Exercise requirements
**a)** Rewrite the passage of the walking club report that opens with "Diane Exley/Philip Birtwistle" and closes with "the Wolds Way.", changing "escarpment" to "hillside".
**b)** Write what follows the final sentence of the walking club report.

A good day in little-known but very enjoyable countryside. Everyone was extremely grateful that the ground
was frozen or some members might well have disappeared without trace. Bearing in mind the number of
slippery stiles we all had to encounter it was a major miracle that everyone returned safe and sound, but they
did. Thanks to the leaders and backups, especially those who receed in bad conditions and still managed to
enjoy the walk.
Diane Exley/Philip Birtwistle
Beverley Sunday, 15th February, 2004
A pleasant, sunlit journey along the M62 east, brought us to the gentle countryside of the southern end of the
Yorkshire Wolds. The ‘A’ party debussed at South Cave, and from here, a sharp climb up the escarpment,
followed by a couple of descents and ascents brought them to the Wolds Way.
Prizes were offered for the first sight of the Humber Bridge and Beverley Minster, but these appear to have
not been claimed!! Ironically, despite most of the walk being very muddy, a stretch, which on the recce had
been very bad, turned out better than expected.
The ‘B’ group set off from Welton (about 1.5 miles east of the ‘A’s), A pretty village with two unusual
features – a church with a duck pond round two sides and the birthplace of Douglas’s father. Leaving the
village up a scenic but muddy valley, Pat failed in her attempt at a triple salko with pike, and finished up flat
on her face! Happily the only thing hurt was her pride. To surprise and wonderment, Mary produced a large
kitchen roll from her rucksack, to wipe her down. At the top of the valley, the party picked up the Wolds
Way and at this point should have merged with the ‘A’ party and followed the same route to Beverley, but
there was no sign of them. Muddy paths and tracks led over gently rolling farmland, with distant views of
the piers of the Humber Bridge and down the Humber Estuary. Beyond Skidby, the towers of Beverley
Minster came into view. A mad, mass dash over the A164 led to more claggy paths in a long loop to the
finish at the Minster. Most of the group enjoyed a relaxing hour in the strange back room of The White
Horse Inn, known locally as “Nellies”!! A very old inn, the room had a roaring open fire, dark, sombre décor
and illuminated with two miniscule gaslights! It was assumed that the small sash window was the emergency
lighting. The ‘A’ group arrived about 15 minutes later. One member, who wishes to remain anonymous, said
they’d been so long, Lewis had grown a beard!!
The ‘C’ group accomplished a unique first. With the other two groups on the coach and ready to leave, there
was no sign of them! Had Betty overestimated the length of the route, had the dismantled railway been
reclaimed or had there been a surge of religious fervour and they’d gone to evening service in the Minster?
For once, fiction was stranger than truth. Apparently three members coming by car got lost on their way to
the start and had been rescued by the coach driver, on the outskirts of Beverley. Consequently, the walk
didn’t start till nearly 11.0am, from the black windmill on the common. A circular route passing through
some very pretty villages was enjoyed, especially the stained glass in Walkington church. The unfortunate
start combined with the hard underfoot going, which slowed some members down, contributed to the late
finish. Well done, Betty.
Thanks to all leaders and backups who did their best with very poor material.

Information supplied
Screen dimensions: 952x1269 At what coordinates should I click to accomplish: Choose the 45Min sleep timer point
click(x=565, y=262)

---

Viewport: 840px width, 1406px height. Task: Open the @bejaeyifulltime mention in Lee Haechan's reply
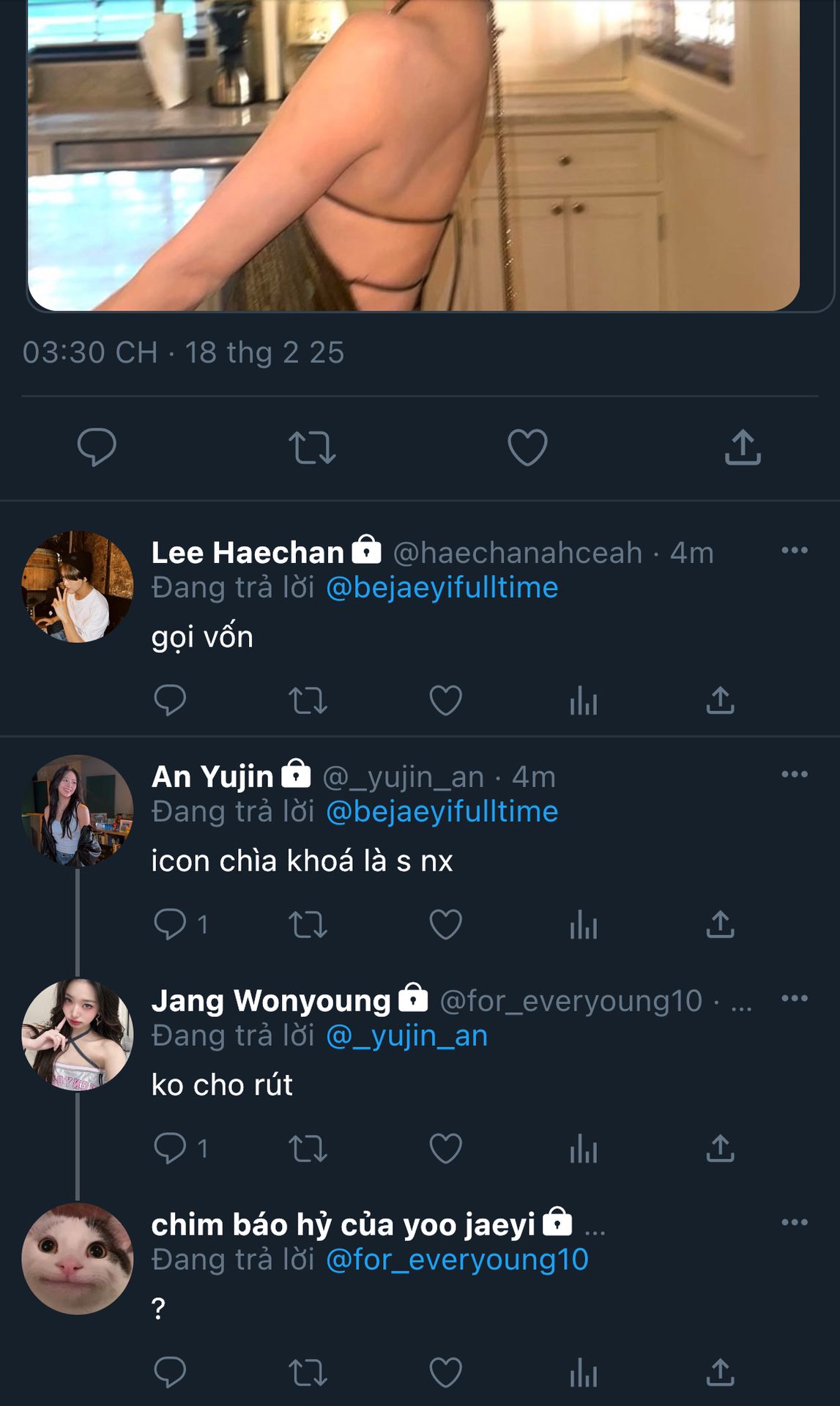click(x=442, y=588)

Exercise results
**a)**
Diane Exley/Philip Birtwistle
Beverley Sunday, 15th February, 2004
A pleasant, sunlit journey along the M62 east, brought us to the gentle countryside of the southern end of the
Yorkshire Wolds. The ‘A’ party debussed at South Cave, and from here, a sharp climb up the hillside,
followed by a couple of descents and ascents brought them to the Wolds Way.

**b)**
Diane Exley/Trevor Grimston
Sunday 21 March 2004 Slaidburn
Welcome to the first day of Spring. At least that’s what we thought until it started to rain. However, to begin
at the beginning…. All debussed at Slaidburn heavily betrousered and waterproofed. ‘A’ party made for
Giddy Bridge- where else would be so suitable?- after resisting all houses of refreshment. Climbing steadily
but not too strenuously they made their way back to Newton, avoiding the rats in the forest, and thus to
Slaidburn without any mishaps, unless you count the time the leader slipped into the mud(and that was before
he’d had a drink!)
‘B’ party tracked the River Hodder to Dunsop Bridge (a monument to BT) also going via Giddy Bridge but
not feeling any disastrous effects. They then struck out for Pain Hill, not living up to its name, I hope, and
thus back to Slaidburn to enjoy the flesh pots at the Hark to Bounty(with dry shoes and no nasty waterproofs,
‘C’ party decided to visit the beauty spots of East Lancashire in the shape of the local sewage works. They
also tested out Giddy Bridge and made it without a fall in sight. However, too much excitement earlier in the
day meant that the extra diversion to the waterfalls was omitted – but then by that time they were walking in
the middle of one, which was much more exciting.
Thanks to all leaders and backups for a very pleasant day in beautiful countryside – the rain was not your
fault! Diane Exley
I have no wish to insult that fine body of folk who kindly volunteer to lead walks for the club. However,
having walked with DalesRail for several years I have now realised that you cannot always take what the
Walk Leader says absolutely literally. Their words sometimes need to be interpreted to arrive at the truth.
Here are some of the results of my research. I’m sure many of you could find other examples.
I measured the walk at around 14 miles –It’s nearer 17.
There may be some yomping – There’s a path shown on the map but I couldn’t find it.
It may be a little muddy – There’s half a mile of deep bog
It wasn’t as bad as this when I recced it – It was, but if I’d told you, you wouldn’t have come
This part needs a little care – This part needs a lot of care.
This part needs a lot of care – Check your insurance.
Two minutes – I’m going now whether you’re ready or not (especially when Diane has just poured out her hot
It’s downhill all the way from here – No, it isn’t.
This is the last stile – See above.
We need to hurry if we are to catch the train –We need to hurry if I’m to get my half hour in the pub.
DAFT DEFINITIONS for DALESRAILERS
Lowe Alpine –Miniature rock plant.
Crag Hopper – Flea on a cliff
Paramo – Little Maureen joins the Red Berets.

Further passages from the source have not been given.